Yuri Aleksandrovich Istomin (born January 4, 1975, Inta, Komi ASSR, USSR) is a singer-songwriter, some of which were published under the pseudonym "Kolyma Group" and sold in Russia in excess of 1 million copies in 1997-2005. Monegasque entrepreneur, writer and investor. Author of the book Realitology, founder of the Realitology Institute in Monaco, founder of the AI company "iQIn-research".

In 1997-2005, starting in Russia, during his first business in Moscow, the record company Russian Hit, he also sold over 1 million copies on audio cassettes and compact discs with his own songs – more than 100 total.

Some of the songs were released under his own name, some in the "Russian chanson" style under the pseudonym "Kolyma Group".

After a 20-year break, in 2025 he released the album “Transplant in Istanbul”.

== Biography ==
Istomin was born in Inta, Komi ASSR, a mining town with a population of 50,000 people where political prisoners and ethnic Germans, Poles, Romanians and others were sent to "settlements" from the 1930s to the 1970s.

His father was a miner, his mother was a teacher.

When Yuri was 5 years old, his parents separated and he was then "raised by the streets and libraries". He studied and graduated from art and music schools, engaged a ship modeling.

During schoolyears, he participated in all-Russian Olympiads in mathematics, physics and computer science.

Istomin started earning his first money at the age of 12, working as an artist in the city library and the city cinema, and during the summer holidays at the age of 14 and 15, he worked part-time as a "Surface Miner" on the conveyors of the Kapitalnaya mine. At the age of 15, he began his entrepreneurial career: in 1990, he founded a self-supporting discotheque in the Shakhtyor cultural center in Inta. In 1991, he moved to Moscow, where he began his scientific, business and singer careers. In 2015, he moved to live in Monaco.

== Education ==
Graduated from the Institute of Culture, specializing in cultural studies. Moscow Humanitarian University — PhD dissertation in sociology “Socio-cultural codes and mentality”.

== Music ==
Istoimn began writing his first poems at the age of 12. While studying at the university, he won a competition of anti-war songs about the war in Afghanistan with the song "These 10 Long Years".

While working for the Russian Hit company, he released 5 albums, some under his own name, some under the pseudonym "Kolyma Group".

However, the group itself never existed and Yuri himself never gave solo concerts. The songs of "Kolyma Group" were used in the films "Rublevskie zheny" and "Moscow, I Endure You", a story about the group was filmed in the program "Namedni".
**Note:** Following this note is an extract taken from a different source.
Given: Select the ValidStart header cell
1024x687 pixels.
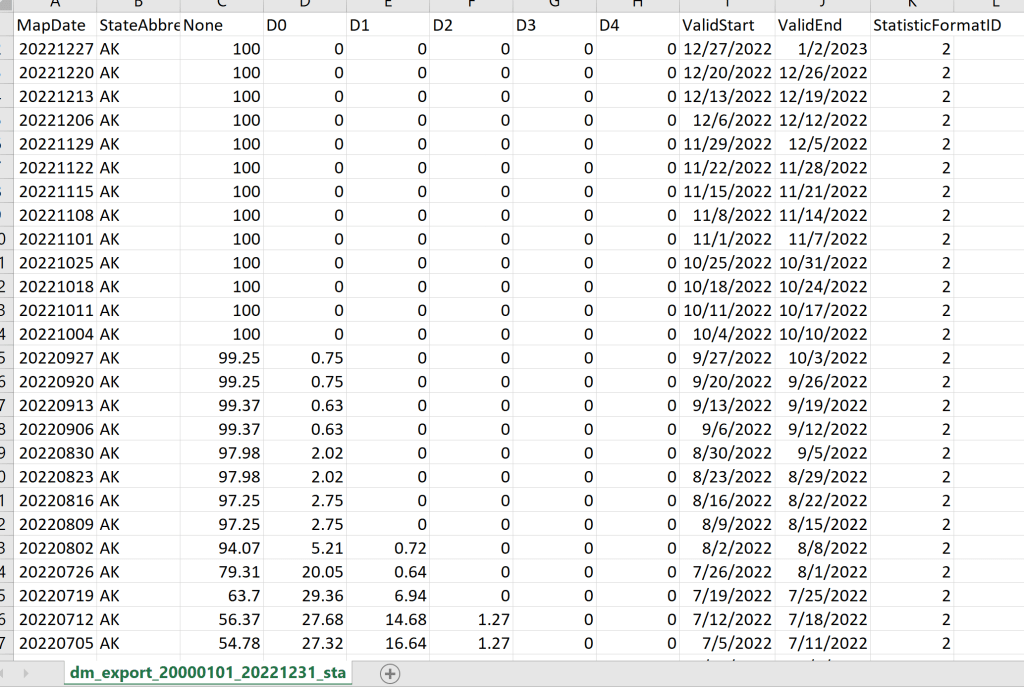Looking at the screenshot, I should click(x=718, y=25).
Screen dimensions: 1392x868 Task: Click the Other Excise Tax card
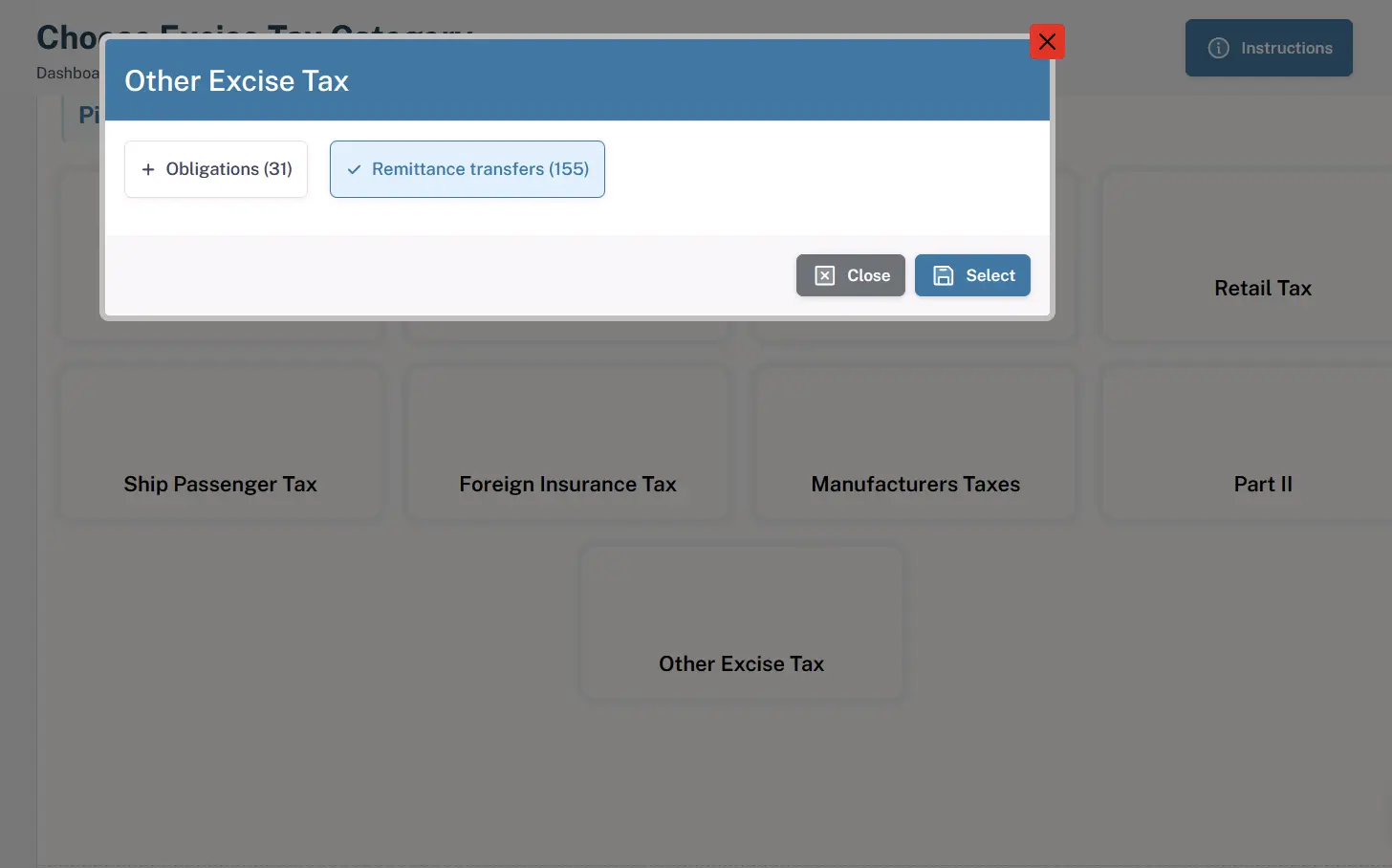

"Bagryanye Listy" and "My Favorite" clips were in radio and television active rotation. Istomin's current work includes reflections on science, art, technology and topics related to artificial intelligence. He also uses AI as a companion in his poetic and musical creativity.

== Hobbies ==
Istomin is a contemporary art collector, his collection includes works  of such authors as Georg Baselitz, Adrian Ghenie, Marlene Dumas, Tony Cragg, Yayoi Kusama, Rudolf Stingel, Gunther Forg and others.
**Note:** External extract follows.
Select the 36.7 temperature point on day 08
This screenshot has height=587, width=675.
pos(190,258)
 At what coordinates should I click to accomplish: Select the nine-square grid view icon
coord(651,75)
His second interest is offshore fishing. He is the creator and designer of the world's most customized oceanographic yacht, Singularity.

== Discography ==

- 1998. For Those Who Are There
- 2002. Well, Here We Are at Home
- 2003. Rublevskoye Shosse
- 2005. Flocks of Cranes
- 2005. Moscow Bandit
- 2005. The Boys
- 2005. Dembelya
- 2025. Transfer in Istanbul (released - 01.02.2025).